OHIM's fight against pirated and counterfeit goods
Written by Daniel Selby, an under-graduate student of Law on 07 January 2014« Return to Reading Room
The European Observatory on Infringement of Intellectual Property rights has in conjunction with the OHIM launched a trial website on the 18/11/13 in response to an overbearing influx of pirated and counterfeit goods in the E.U. market.
The concept is simple, companies register at no cost, information such as distribution channels regarding their goods through a secure and confidential database. The information is then translated into all official participating E.U. languages and sent to the relevant authorities. As IP Kat has stated through their sources at OHIM “that in case of pan-European enforcement actions, the coordination will be faster and will be expanded to law enforcement agencies via EUROPOL”.

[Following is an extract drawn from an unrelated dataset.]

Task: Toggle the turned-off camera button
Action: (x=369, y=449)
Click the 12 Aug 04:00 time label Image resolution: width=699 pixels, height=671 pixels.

The advantages of this system include:
• The tool guides the rights holders in the process of filing an application for action and helps overcome some of the translation issues that they currently have.
• The tool is connected with several intellectual property databases (TMView, geographical indications, DesignView, etc) where updated information about the validity of the different rights can be found.
• The tool provides the user with an alert module.
• The tool has a repository of enforcement authorities that can be used by the different users.
This will benefit companies that have registered national or community designs or trade marks which allow the companies owning those rights a more efficient and active role in defending their rights through effective communication between national and European authorities. Small to medium enterprise businesses which may not necessarily have the same resources as a large enterprise will most likely find this an effective tool in the battle against counterfeit and pirated goods.
The timely introduction of the new E.U. Regulation 608/2013 concerning customs enforcement of intellectual property rights and repealing Council Regulation (EC) No 1383/2003 will only compliment the growing concern for businesses tackling their IP rights being infringed and counterfeited.